Academic institutions play an important part in clinical genetic testing. They own most of the patents relevant to Mendelian disease testing4, and 60% of clinical genetic testing laboratories are within universities5. Academic institutions thus both own most genetic-diagnostic patents and operate many of the laboratories against which such patents are enforced. This paradox derives from technology licensing and clinical laboratory services that are run by different parts of universities and have different missions. These need to be aligned. A non-binding statement endorsed by the Association of University Technology Managers in 2007 says “licenses should not hinder clinical research, professional education and training, use by public health authorities, independent validation of test results or quality verification and/or control”.6
As we attempted to reconstruct custody chains for the relevant intellectual property, university technology licensing offices were often among the missing links, failing to provide information despite repeated inquiries. If we are to demand transparency from private genetic testing laboratories, academic institutions that license technologies arising from federal grants should be at least as willing to provide information. Research institutions that use public dollars to create licensed inventions are publicly accountable for the disposition of the resulting intellectual property.
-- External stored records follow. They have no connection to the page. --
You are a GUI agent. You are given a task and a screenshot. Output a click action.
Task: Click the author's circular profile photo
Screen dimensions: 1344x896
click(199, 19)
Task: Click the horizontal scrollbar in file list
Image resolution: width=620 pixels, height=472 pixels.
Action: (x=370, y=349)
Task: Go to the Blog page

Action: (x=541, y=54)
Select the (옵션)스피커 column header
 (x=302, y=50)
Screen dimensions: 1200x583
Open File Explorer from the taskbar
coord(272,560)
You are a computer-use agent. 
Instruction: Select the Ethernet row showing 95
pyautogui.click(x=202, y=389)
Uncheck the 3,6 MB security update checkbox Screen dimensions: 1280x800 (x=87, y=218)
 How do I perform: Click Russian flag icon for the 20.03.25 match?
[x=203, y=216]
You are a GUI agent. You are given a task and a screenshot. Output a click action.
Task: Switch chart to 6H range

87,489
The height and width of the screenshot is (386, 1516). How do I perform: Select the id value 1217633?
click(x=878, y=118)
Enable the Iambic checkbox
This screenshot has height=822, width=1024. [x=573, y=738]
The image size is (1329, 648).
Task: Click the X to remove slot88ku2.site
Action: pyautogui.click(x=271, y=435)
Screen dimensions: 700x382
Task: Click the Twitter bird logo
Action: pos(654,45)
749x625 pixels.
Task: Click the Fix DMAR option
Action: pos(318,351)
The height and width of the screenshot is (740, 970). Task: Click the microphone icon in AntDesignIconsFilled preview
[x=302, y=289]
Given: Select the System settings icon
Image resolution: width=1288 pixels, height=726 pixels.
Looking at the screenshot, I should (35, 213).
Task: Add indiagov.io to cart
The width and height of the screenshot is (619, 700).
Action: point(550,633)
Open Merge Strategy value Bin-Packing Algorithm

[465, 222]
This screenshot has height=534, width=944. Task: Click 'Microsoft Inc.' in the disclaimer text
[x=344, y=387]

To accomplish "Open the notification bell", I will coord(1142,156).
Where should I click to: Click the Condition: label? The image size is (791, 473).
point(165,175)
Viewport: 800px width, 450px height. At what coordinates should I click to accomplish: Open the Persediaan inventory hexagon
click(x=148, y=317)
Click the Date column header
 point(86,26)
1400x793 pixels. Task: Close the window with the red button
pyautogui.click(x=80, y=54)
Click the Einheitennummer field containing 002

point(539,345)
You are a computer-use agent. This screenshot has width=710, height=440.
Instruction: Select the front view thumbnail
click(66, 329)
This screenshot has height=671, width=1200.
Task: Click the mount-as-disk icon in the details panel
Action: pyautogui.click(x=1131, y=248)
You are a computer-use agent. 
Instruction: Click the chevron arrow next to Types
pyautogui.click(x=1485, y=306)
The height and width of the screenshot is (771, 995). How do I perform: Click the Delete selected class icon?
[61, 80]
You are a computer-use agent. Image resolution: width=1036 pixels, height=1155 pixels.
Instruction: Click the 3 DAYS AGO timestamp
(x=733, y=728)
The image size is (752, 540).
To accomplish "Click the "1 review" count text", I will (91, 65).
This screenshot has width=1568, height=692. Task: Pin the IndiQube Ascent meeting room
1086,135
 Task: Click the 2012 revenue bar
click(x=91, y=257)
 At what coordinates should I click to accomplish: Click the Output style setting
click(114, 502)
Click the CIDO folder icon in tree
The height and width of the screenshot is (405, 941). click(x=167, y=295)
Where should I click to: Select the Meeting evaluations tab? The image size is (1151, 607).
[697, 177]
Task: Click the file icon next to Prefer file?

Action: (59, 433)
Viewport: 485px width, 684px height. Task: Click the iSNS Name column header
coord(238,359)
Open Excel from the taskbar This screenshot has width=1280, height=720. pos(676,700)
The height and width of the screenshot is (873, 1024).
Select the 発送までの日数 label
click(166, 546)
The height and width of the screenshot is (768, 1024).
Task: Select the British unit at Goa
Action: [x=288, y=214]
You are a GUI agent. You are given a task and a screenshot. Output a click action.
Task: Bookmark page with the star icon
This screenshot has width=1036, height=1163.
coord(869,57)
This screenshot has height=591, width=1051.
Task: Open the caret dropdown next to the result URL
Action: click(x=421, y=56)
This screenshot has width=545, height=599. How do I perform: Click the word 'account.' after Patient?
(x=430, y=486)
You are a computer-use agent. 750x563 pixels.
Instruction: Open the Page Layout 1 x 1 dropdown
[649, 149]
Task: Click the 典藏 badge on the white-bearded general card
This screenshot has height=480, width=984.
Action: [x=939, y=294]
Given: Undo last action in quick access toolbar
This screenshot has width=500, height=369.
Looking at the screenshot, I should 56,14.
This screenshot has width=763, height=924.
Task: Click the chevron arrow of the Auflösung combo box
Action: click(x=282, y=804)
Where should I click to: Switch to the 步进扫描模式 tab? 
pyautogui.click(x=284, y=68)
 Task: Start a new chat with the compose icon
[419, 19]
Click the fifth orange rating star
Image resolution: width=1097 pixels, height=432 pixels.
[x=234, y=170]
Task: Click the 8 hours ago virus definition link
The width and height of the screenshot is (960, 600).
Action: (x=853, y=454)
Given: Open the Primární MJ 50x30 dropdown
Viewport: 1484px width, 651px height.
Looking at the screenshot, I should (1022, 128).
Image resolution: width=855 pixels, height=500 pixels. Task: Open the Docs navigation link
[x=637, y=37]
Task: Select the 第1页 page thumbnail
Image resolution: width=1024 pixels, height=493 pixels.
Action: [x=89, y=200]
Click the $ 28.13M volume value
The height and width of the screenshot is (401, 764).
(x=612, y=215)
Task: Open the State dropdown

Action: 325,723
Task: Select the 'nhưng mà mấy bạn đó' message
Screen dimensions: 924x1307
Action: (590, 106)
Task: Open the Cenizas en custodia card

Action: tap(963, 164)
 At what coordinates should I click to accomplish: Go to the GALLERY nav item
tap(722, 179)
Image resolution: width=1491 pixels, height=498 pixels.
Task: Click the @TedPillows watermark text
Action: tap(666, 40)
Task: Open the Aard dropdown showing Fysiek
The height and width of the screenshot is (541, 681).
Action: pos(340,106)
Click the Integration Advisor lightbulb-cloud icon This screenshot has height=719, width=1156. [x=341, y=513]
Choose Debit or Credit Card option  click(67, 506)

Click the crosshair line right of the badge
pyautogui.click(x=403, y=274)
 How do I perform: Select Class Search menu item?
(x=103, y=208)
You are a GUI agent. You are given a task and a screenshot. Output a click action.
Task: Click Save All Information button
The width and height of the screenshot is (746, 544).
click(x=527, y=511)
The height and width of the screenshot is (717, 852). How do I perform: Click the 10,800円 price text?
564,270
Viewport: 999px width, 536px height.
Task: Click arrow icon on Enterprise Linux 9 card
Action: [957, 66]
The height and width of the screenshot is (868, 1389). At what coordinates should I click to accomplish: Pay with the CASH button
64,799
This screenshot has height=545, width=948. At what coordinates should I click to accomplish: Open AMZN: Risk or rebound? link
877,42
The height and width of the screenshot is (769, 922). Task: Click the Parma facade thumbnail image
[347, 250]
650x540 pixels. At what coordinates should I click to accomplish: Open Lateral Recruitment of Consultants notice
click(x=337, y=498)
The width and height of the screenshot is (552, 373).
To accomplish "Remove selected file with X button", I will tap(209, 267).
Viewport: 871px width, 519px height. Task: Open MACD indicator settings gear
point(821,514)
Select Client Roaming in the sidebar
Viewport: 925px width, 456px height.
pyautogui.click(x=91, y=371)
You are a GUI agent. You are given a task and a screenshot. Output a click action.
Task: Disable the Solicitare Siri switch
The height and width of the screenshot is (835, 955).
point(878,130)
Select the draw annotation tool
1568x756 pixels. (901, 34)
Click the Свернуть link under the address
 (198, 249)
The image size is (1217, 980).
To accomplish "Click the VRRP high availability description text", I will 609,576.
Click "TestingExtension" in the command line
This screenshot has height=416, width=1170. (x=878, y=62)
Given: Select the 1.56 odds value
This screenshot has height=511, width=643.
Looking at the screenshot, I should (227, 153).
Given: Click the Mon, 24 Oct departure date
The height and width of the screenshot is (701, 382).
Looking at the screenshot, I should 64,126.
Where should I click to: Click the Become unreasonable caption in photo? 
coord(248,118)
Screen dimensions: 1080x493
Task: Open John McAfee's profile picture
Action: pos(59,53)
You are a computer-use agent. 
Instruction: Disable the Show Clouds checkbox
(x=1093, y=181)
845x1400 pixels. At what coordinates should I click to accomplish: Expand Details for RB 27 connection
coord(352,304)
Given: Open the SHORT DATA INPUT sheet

Looking to the future, robust genomic technologies promise to transform genetic testing. The price of full-genome sequencing will drop, and speed and accuracy will improve. Soon, sequencing a person’s entire genome will cost less than current tests for one or a few genes. Yet thousands of patents claim human DNA sequences7 and so some patent claims will be infringed by full-genome sequencing. This legacy of patented sequences could cause considerable mischief, depending on how intellectual property is managed. As genetic testing is transformed by new technologies, patenting and licensing practices and government oversight should focus on the net social benefit for patients as well as on freedom to innovate.
This manuscript represents the authors’ opinions and not those of the Secretary’s Advisory Committee for Genetics, Health and Society or its task force.